Buchtipps / 2020 / Dezember
erstellt von der STUBE und dem Österreichischen Bibliothekswerk
The Beatles
/ Text: Michels Mabel. Szenario: Gaet's. Ãœbersetzung & Nachwort: Walter Famler. - Wien : bahoe books, 2020. - 227 S. : zahlr. Ill.
ISBN 978-3-903290-30-3     fest geb. : ca. € 25,00
Schon während ihres Bestehens in den 1960er-Jahren waren die Fab Four ein geschätztes Comic-Motiv. Dass dessen Popularität bis heute ungebrochen ist, davon zeugen diverse Publikationen der letzten Jahre: z. B. Arne Bellstorfs 2010 veröffentlichte Graphic Novel "Baby's in Black" oder der 2013 erschienene Band "The Fifth Beatle" von Vivek Tiwary, Andrew Robinson und Kyle Baker. Mit der Übersetzung der Comic-Anthologie "The Beatles" liegt nun eine umfassende Graphic Novel in deutscher Sprache vor, die sich der Geschichte der Band von deren Anfängen bis zu ihrem Auseinanderbrechen und sogar darüber hinaus widmet. Die einzelnen Kapitel wurden jeweils von einem_r anderen Zeichner*in realisiert und bedienen sich einer breiten Palette grafischer Stilmittel: Vom Fotorealismus über die Comic-Collage bis zum Cartoon, manchmal in knalligen, dann wieder in gedeckteren Farben gehalten, ist alles dabei.
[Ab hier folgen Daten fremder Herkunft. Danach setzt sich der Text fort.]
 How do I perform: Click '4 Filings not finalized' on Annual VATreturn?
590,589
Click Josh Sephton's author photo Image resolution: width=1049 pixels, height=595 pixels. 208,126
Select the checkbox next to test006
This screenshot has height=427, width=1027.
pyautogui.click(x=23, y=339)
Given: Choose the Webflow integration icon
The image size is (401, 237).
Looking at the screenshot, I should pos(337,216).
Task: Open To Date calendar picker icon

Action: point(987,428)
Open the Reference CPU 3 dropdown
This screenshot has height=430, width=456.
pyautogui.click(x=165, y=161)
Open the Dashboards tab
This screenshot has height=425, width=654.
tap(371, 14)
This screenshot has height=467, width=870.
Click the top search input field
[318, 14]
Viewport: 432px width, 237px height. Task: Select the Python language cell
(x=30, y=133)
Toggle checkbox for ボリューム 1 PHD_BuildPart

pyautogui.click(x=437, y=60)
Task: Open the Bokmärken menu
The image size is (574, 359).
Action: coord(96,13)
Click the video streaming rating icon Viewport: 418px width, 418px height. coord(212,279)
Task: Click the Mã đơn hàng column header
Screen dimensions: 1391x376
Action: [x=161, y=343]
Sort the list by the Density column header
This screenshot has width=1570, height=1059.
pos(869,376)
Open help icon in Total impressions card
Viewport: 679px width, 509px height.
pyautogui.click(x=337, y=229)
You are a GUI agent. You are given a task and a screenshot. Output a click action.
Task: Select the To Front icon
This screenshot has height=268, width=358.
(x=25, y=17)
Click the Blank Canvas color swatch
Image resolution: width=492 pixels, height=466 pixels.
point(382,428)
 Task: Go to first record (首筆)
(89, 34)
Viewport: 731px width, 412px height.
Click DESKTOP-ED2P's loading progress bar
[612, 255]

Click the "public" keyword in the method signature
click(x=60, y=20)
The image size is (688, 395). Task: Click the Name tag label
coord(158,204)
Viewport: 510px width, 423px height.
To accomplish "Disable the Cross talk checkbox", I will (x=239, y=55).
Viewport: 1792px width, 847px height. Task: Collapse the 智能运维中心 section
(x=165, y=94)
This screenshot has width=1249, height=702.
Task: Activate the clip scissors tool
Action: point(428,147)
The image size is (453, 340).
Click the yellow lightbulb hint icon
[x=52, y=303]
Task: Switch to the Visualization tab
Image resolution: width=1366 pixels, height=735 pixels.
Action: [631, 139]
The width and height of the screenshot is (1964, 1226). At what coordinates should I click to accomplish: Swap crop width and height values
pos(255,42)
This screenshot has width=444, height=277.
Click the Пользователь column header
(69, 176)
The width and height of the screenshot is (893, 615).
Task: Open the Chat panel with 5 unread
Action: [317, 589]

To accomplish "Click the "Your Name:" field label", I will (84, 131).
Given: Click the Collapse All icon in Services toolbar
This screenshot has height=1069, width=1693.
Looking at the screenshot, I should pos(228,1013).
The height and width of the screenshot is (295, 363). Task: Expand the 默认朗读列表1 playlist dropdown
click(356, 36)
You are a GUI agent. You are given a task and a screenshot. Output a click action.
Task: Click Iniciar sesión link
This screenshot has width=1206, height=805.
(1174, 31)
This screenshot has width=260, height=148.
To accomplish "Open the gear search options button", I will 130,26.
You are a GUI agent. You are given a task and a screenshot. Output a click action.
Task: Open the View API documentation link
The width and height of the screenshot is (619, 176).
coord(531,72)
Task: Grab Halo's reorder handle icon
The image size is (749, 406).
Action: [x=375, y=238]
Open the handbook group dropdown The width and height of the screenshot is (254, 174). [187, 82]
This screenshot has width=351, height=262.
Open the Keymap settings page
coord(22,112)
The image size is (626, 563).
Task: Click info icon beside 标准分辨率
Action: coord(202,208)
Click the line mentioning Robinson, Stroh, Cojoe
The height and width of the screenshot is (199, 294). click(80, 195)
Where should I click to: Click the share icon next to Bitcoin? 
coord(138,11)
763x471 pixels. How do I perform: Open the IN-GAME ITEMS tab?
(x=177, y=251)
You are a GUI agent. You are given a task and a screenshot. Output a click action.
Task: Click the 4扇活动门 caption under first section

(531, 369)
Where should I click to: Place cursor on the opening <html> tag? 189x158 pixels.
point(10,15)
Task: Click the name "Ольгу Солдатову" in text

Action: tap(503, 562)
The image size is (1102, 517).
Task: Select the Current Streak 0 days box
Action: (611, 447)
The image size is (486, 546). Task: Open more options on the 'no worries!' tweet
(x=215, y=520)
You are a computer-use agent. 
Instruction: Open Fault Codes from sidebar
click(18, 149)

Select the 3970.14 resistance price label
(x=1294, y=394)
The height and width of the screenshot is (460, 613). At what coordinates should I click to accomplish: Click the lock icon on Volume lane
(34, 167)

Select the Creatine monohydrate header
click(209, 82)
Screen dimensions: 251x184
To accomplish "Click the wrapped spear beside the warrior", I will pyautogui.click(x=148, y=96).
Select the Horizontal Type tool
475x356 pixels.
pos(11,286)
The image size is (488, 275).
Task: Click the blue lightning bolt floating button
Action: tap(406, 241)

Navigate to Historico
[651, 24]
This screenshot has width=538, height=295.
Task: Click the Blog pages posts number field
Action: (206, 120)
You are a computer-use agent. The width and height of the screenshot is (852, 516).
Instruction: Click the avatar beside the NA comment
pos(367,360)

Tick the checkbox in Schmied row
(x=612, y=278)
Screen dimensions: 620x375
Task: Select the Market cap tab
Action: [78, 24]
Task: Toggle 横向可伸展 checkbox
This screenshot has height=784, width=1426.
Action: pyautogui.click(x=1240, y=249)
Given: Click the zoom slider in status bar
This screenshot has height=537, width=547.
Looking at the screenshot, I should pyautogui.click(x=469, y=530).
Arrangiert sind die Beiträge in Form einer chronologischen Bandbiografie, die wichtige Ereignisse und Personen der Beatles-Geschichte kapitelweise herausgreift und in einen sinnstiftenden Zusammenhang stellt. So werden in den ersten Abschnitten die Ursprünge der Band: das Aufeinandertreffen von John Lennon, Paul McCartney und George Harrison, ihre ersten Auftritte in Liverpool und die Findung des Bandnamens thematisiert. Weitere Passagen befassen sich mit der Frühzeit der Beatles in Hamburg und ihrer späteren Professionalisierung unter Manager Brian Epstein. Der ursprüngliche Drummer Pete Best wird durch Ringo Starr ersetzt. Es folgen Kapitel zum Durchbruch der Beatles und zum aufkeimenden Phänomen der Beatlemania - "gestürmte Plattenläden, hysterische Ausbrüche, junge Frauen in Ekstase." (S. 78.) Das Kapitel "Der Triumph von Sgt. Pepper's Band der einsamen Herzen" zeugt vom Ende der Beatles als Live-Act und markiert eine neue Phase in deren Bandleben: Von nun an wird ausschließlich im Studio experimentiert, woraus Meilensteine der Musikgeschichte, wie das Konzeptalbum und Meisterwerk "Sgt. Pepper's Lonely Hearts Club Band" hervorgehen. Weitere Sequenzen behandeln unter anderem die Beziehung von John Lennon und Yoko Ono, das falsche Gerücht um Paul McCartneys angeblichen Tod, die Entstehung von Alben wie "Abbey Road" (Christophe Billards Comicnachzeichnung des berühmten Covers ziert auch den Buchumschlag) und "Let It Be" sowie die Auflösung der Beatles. Zusammengehalten werden die einzelnen Kapitel durch Zwischentexte mit zahlreichen Zusatzinformationen, Fotos, Songtexten, Abbildungen von Zeitungscovers sowie einer Beatles-Filmografie, die auch einen Einblick in das Quellenmaterial geben, das den gezeichneten Passagen als Ausgangspunkt dient. Eine lohnende Lektüre nicht nur für Beatlemaniacs!
Lena Brandauer | STUBE
Rosaria Munda: Feuererwachen
/ Rosaria Munda. Aus dem amerikan. Engl. von Nadine Püschel. - Zürich : Arctis, 2020. - 492 S. (Feuererwachen ; 1)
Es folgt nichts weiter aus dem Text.